Debugging Heap corruption with Application Verifier and Debugdiag

When dynamic allocation/deallocation of memory is not handled properly by user code, this might lead to memory blocks in the heap being corrupted. There are many causes of heap corruption. Some of the common causes are: Buffer overrun (Writing beyond the allocated memory), Double free (Freeing a pointer twice) and Old pointer reuse(Reusing a pointer after being freed).  The difficulty with troubleshooting heap corruption is because when a thread for instance corrupts the heap, the process does not terminate or throws an error! As long as the corrupted heap is not used, the process will not crash, but once a thread tries to use that corrupted block of memory in the heap, the process crashes! If a crash rule is active and the process crashes because of heap corruption,  what we would see as a “culprit” thread that caused the crash is actually nothing more than a victim thread!
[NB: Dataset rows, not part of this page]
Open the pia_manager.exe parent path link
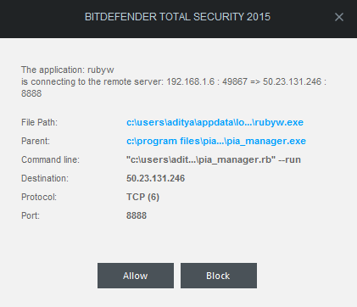(216, 141)
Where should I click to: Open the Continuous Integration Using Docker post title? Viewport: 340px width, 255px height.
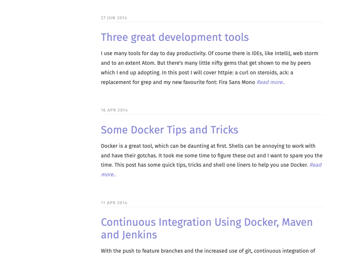click(207, 222)
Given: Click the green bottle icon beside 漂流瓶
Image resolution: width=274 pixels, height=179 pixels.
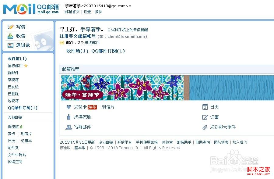Looking at the screenshot, I should tap(21, 127).
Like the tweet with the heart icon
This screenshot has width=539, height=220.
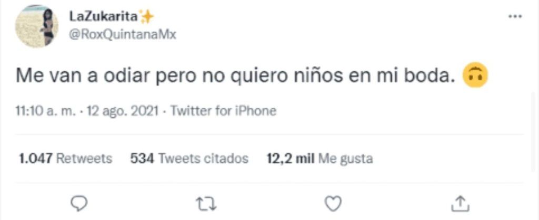coord(333,204)
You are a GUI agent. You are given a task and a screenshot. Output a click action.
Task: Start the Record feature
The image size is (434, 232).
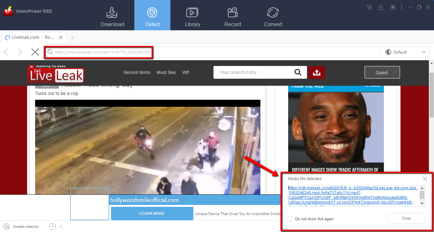click(x=232, y=15)
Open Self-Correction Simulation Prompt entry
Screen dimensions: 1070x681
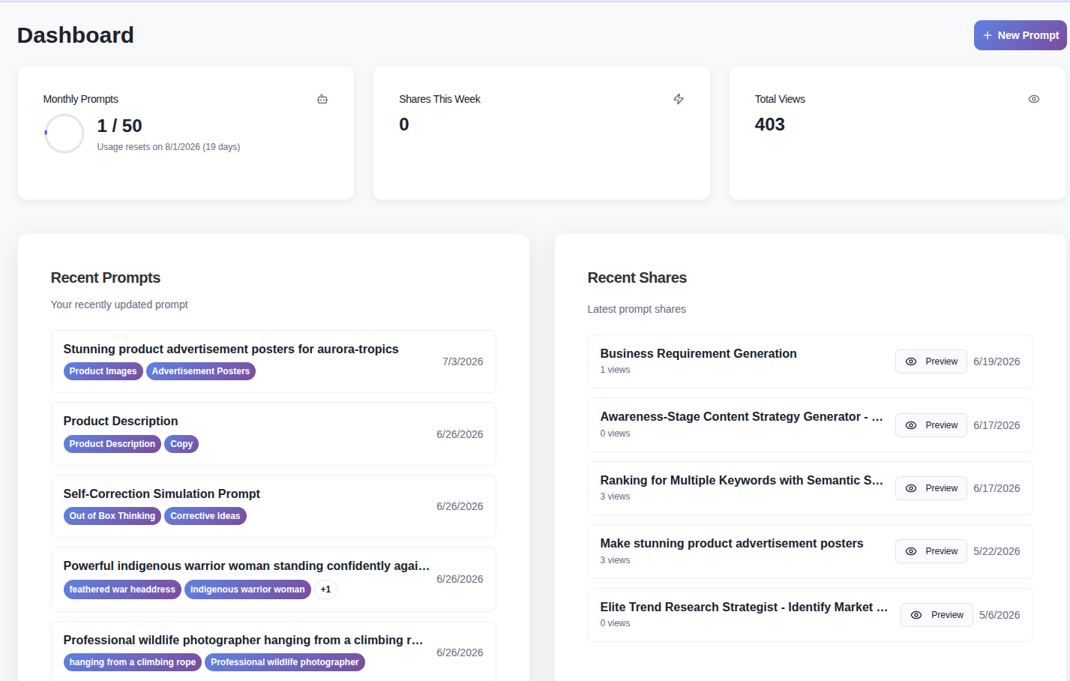tap(274, 506)
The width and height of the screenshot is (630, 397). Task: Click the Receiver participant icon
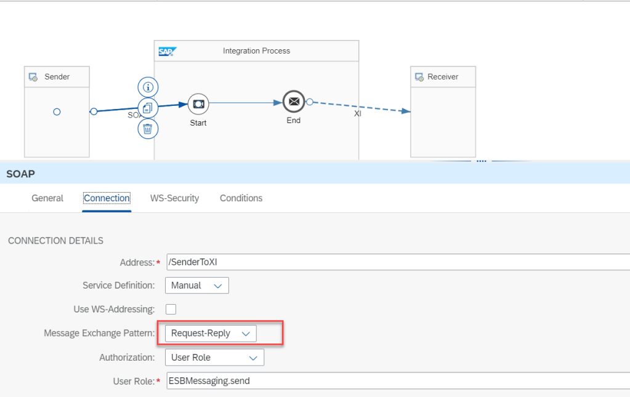[420, 77]
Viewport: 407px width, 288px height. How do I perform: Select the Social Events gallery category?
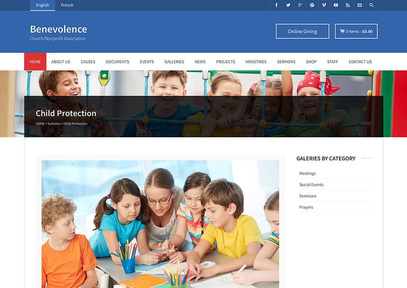[311, 185]
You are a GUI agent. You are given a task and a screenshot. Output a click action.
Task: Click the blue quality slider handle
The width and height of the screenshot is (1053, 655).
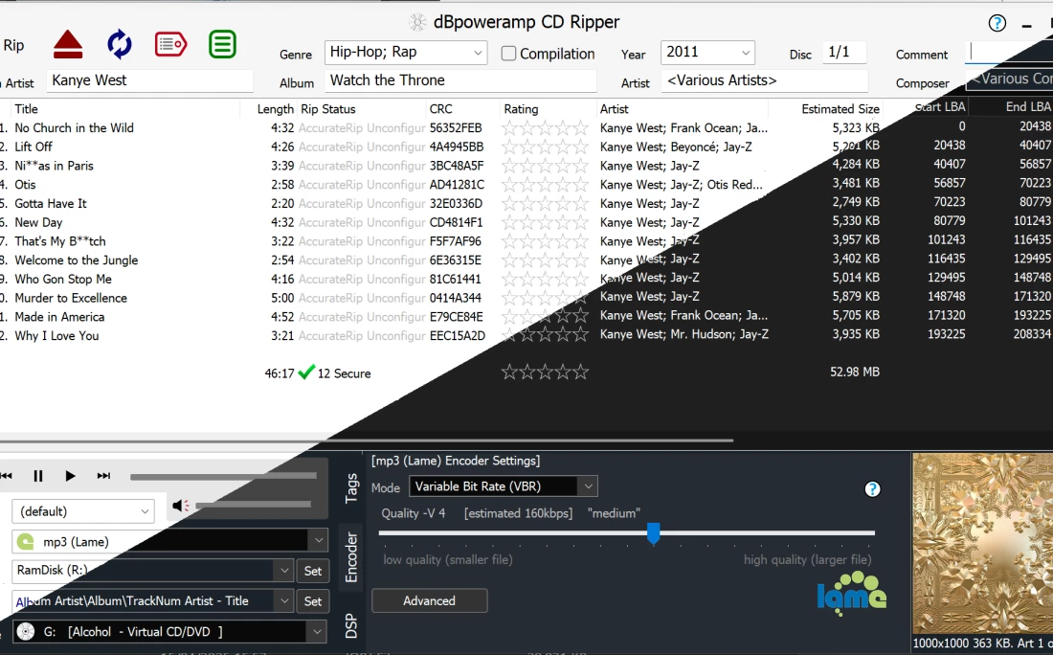pos(654,533)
So to get to the root of the problem and find out the cause of the corruption, that is the thread that corrupted the heap, Pagegeap should be enabled. Pageheap could be enabled directly in debugdiag via a crash rule and would provide the desired results, but if you would want to get more granular information about the corruption to simplify the code fix, Application verifier could be used in conjunction with debugdiag to get such information.

To turn on pageheap for the worker process w3wp.exe and attach the debugdiag debugger host to it, here is how to do that:

First, download and install both tools:

- Download and Install Debugdiag 1.2

- Download and Install Application Verifier v3.4

- Start Application Verifier (Start --> Programs --> Application Verifier --> Application Verifier).

- Click File --> Add Application and browse to C:\Windows\System32\Inetsrv\w3wp.exe

- In the Tests Panel, expand Basics checkbox and uncheck all except Heaps

AppVerif-w3wp 

- In the Tests Panel again, select Heaps checkbox and click Edit --> Verifier Stop Options

VerifierStops

This basically shows the stop codes that application verifier generates. The defaults actions are for all stop codes. The most important action here is  the "Breakpoint" in the Error Reporting section which means that Application Verifier will call into the breakpoint exception when it detects that the heap is being corrupted.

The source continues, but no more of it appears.